[Saved data entries]
——
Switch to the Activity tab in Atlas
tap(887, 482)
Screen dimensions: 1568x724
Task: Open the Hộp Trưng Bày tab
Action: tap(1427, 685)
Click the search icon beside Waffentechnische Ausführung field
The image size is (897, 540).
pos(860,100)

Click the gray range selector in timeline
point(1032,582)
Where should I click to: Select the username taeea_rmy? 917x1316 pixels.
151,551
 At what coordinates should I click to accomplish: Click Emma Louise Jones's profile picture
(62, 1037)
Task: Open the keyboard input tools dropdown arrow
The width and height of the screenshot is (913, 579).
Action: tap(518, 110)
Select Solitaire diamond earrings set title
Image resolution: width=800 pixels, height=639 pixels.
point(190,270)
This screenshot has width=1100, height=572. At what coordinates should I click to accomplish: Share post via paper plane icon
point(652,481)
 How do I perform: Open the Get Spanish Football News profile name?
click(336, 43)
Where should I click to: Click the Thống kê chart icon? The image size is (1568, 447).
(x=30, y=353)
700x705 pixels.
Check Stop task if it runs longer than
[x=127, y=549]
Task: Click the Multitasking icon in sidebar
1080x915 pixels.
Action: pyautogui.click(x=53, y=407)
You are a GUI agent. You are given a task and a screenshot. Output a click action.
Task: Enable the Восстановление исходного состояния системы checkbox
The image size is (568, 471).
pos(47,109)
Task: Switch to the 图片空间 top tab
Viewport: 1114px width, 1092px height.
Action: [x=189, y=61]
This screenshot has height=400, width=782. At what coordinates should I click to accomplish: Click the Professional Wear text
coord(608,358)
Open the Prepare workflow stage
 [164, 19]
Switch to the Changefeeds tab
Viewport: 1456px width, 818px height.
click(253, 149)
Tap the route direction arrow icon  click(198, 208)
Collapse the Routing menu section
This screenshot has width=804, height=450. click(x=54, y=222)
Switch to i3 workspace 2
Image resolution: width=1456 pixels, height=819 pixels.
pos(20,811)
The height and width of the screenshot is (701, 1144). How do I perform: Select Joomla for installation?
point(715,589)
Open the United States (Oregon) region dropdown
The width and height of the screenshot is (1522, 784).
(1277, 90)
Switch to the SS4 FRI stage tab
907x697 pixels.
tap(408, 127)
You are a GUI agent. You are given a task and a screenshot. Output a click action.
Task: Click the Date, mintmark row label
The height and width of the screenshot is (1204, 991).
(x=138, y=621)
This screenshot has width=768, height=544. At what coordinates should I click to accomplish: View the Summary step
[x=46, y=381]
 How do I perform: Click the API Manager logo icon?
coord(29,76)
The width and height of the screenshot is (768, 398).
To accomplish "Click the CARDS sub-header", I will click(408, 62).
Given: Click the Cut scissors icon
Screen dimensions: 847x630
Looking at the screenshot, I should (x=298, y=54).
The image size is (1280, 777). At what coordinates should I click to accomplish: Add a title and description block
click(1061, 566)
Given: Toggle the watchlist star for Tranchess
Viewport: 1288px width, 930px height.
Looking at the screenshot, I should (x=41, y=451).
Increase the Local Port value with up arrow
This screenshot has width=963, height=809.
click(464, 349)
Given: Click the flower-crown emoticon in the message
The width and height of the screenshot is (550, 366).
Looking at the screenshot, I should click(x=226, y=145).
——
Would you set the entries down again, exactly as they were written?

Switch to the Activity tab in Atlas
tap(887, 482)
Screen dimensions: 1568x724
Task: Open the Hộp Trưng Bày tab
Action: tap(1427, 685)
Click the search icon beside Waffentechnische Ausführung field
The image size is (897, 540).
pos(860,100)

Click the gray range selector in timeline
point(1032,582)
Where should I click to: Select the username taeea_rmy? 917x1316 pixels.
151,551
 At what coordinates should I click to accomplish: Click Emma Louise Jones's profile picture
(62, 1037)
Task: Open the keyboard input tools dropdown arrow
The width and height of the screenshot is (913, 579).
Action: tap(518, 110)
Select Solitaire diamond earrings set title
Image resolution: width=800 pixels, height=639 pixels.
point(190,270)
This screenshot has width=1100, height=572. At what coordinates should I click to accomplish: Share post via paper plane icon
point(652,481)
 How do I perform: Open the Get Spanish Football News profile name?
click(336, 43)
Where should I click to: Click the Thống kê chart icon? The image size is (1568, 447).
(x=30, y=353)
700x705 pixels.
Check Stop task if it runs longer than
[x=127, y=549]
Task: Click the Multitasking icon in sidebar
1080x915 pixels.
Action: pyautogui.click(x=53, y=407)
You are a GUI agent. You are given a task and a screenshot. Output a click action.
Task: Enable the Восстановление исходного состояния системы checkbox
The image size is (568, 471).
pos(47,109)
Task: Switch to the 图片空间 top tab
Viewport: 1114px width, 1092px height.
Action: [x=189, y=61]
This screenshot has height=400, width=782. At what coordinates should I click to accomplish: Click the Professional Wear text
coord(608,358)
Open the Prepare workflow stage
 [164, 19]
Switch to the Changefeeds tab
Viewport: 1456px width, 818px height.
click(253, 149)
Tap the route direction arrow icon  click(198, 208)
Collapse the Routing menu section
This screenshot has width=804, height=450. click(x=54, y=222)
Switch to i3 workspace 2
Image resolution: width=1456 pixels, height=819 pixels.
pos(20,811)
The height and width of the screenshot is (701, 1144). How do I perform: Select Joomla for installation?
point(715,589)
Open the United States (Oregon) region dropdown
The width and height of the screenshot is (1522, 784).
(1277, 90)
Switch to the SS4 FRI stage tab
907x697 pixels.
tap(408, 127)
You are a GUI agent. You are given a task and a screenshot. Output a click action.
Task: Click the Date, mintmark row label
The height and width of the screenshot is (1204, 991).
(x=138, y=621)
This screenshot has width=768, height=544. At what coordinates should I click to accomplish: View the Summary step
[x=46, y=381]
 How do I perform: Click the API Manager logo icon?
coord(29,76)
The width and height of the screenshot is (768, 398).
To accomplish "Click the CARDS sub-header", I will click(408, 62).
Given: Click the Cut scissors icon
Screen dimensions: 847x630
Looking at the screenshot, I should (x=298, y=54).
The image size is (1280, 777). At what coordinates should I click to accomplish: Add a title and description block
click(1061, 566)
Given: Toggle the watchlist star for Tranchess
Viewport: 1288px width, 930px height.
Looking at the screenshot, I should (x=41, y=451).
Increase the Local Port value with up arrow
This screenshot has width=963, height=809.
click(464, 349)
Given: Click the flower-crown emoticon in the message
The width and height of the screenshot is (550, 366).
Looking at the screenshot, I should click(x=226, y=145).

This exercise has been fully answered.